Norton fled across the border into Scotland. In January 1570 at Cavers Castle he spoke to Robert Constable, an agent belonging to the English royal army, but resisted his suggestions of coming to England and asking for mercy. Francis and Sampson Norton were also staying at Cavers. Constable managed to get Norton to reveal where other fugitives from the rebellion were staying in Scotland. Norton soon went to Flanders, where he and other members of his family were pensioned by Philip II of Spain, his own allowance being eighteen crowns a month. John Story was said to have conversed with him in Flanders in 1571. He afterwards seems to have lived in France, and Edmund Neville was accused of being in his house at Rouen.

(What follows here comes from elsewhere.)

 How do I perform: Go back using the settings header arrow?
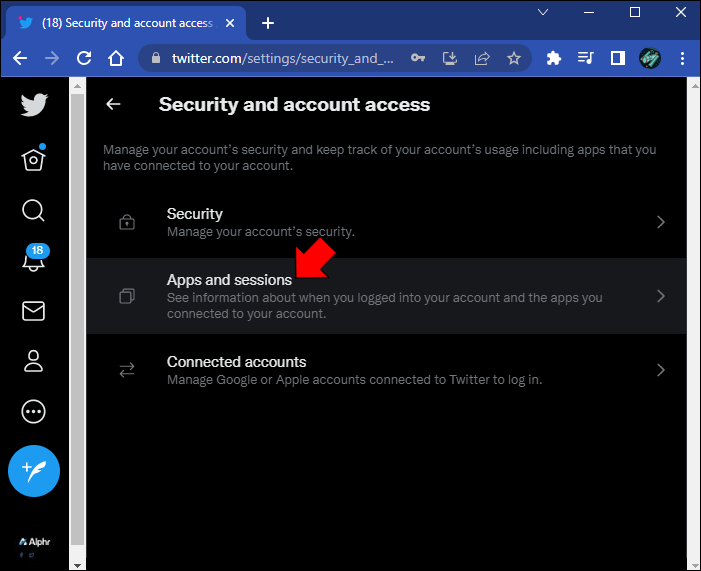coord(113,104)
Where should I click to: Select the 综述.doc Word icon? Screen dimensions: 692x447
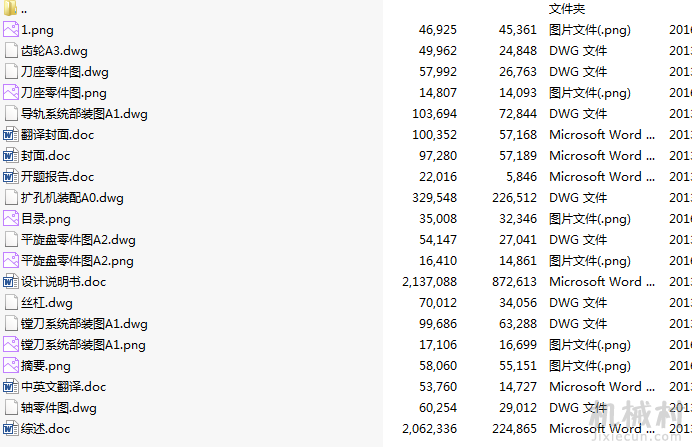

He died abroad, probably in Flanders, on 9 April 1588. In Lewes Lewknor's Estate of the English Fugitives (1595), "old Norton" is mentioned as one of those who are "onely for want of things necessarie, and of pure povertie, consumed and dead".

==Marriages and children==
Norton married firstly Susanna, fifth daughter of Richard Neville, 2nd Baron Latimer, and secondly Philippa, daughter of Robert Trappes of London, widow of Sir George Gifford.

He left a very large family, including eleven sons, several of whom were also involved in the rebellion of 1569:
- The eldest son, Francis Norton of Balderslie, Lincolnshire, took part in the rebellion of 1569, and fled with his father to Flanders in 1570. He carried on a correspondence with the Earl of Leicester in 1572, but died in exile. His wife, Albreda or Aubrey Wimbush, had in June 1573 an allowance of one hundred marks a year from her husband's lands.
- The second son, John Norton, of Ripon and Lazenby, Lincolnshire, was accused of complicity in the rebellion in 1572, but lived on in England. He married: first, Jane, daughter of Robert Morton of Bawtry; secondly, Margaret, daughter of Christopher Readshaw. He has been identified with John Norton who was executed on 9 August 1600 for recusancy, together with one John Talbot. His wife (presumably his second wife) at that time was reprieved, as being with child. Another John Norton received a pardon in December 1601 for harbouring Thomas Palliser, a seminary priest.
- The third son, Edmund Norton of Clowbeck, Yorkshire, is supposed to have died in 1610. He was ancestor of Fletcher Norton, 1st Baron Grantley.
- William Norton, the fourth son, of Hartforth, Yorkshire, took part in the rebellion, was arraigned at Westminster on 6 April 1570, was confined in the Tower, and presumably released on a composition. He appears to have been befriended by the Earl of Warwick and Sir George Bowes. He married Anne, daughter of Mathew Boynton.
- The fifth son, George Norton, although sentenced to death, was apparently not executed.
- The sixth son, Thomas Norton, was not implicated, and must be distinguished from his uncle Thomas, who was executed at Tyburn in 1570.
- Christopher Norton, the seventh son, was a devoted adherent of Mary, Queen of Scots, and, with other Yorkshire gentlemen, formed a plot to murder the regent of Scotland James Stewart, 1st Earl of Moray early in 1569. Having secured a position in the guard of Lord Scrope at Bolton, he planned her escape, and, though that scheme came to nothing, he had communications with her which probably guided the rebels later in the year. He was seen by a spy (Captain Shirley) at Raby in December, and is described by Sir Ralph Sadler as "one of the principal workers" in the rebellion. When the rising failed he was taken at Carlisle in December 1569, and brought up to London. He confessed, and was executed at Tyburn early in 1570.
- Marmaduke Norton, the eighth son, pleaded guilty, and was probably released on composition about 1572. He died at Stranton, County Durham, in 1594, having married, first, Elizabeth, daughter of John Killinghall; and, secondly, Frances, daughter of Ralph Hedworth of Pokerly, widow of George Blakeston.
- The ninth son, Sampson Norton, after taking part in the rebellion, died abroad before the end of 1594. He had married Bridget, daughter of Sir Ralph Bulmer.

There were two other sons, Richard and Henry, who both died in 1564.

==Legacy==
The story of the Nortons is utilised by William Wordsworth in his long narrative poem The White Doe of Rylstone.

As of 1895, a portrait of Norton was in the possession of John Norton, 5th Baron Grantley, the representative of the family at the time.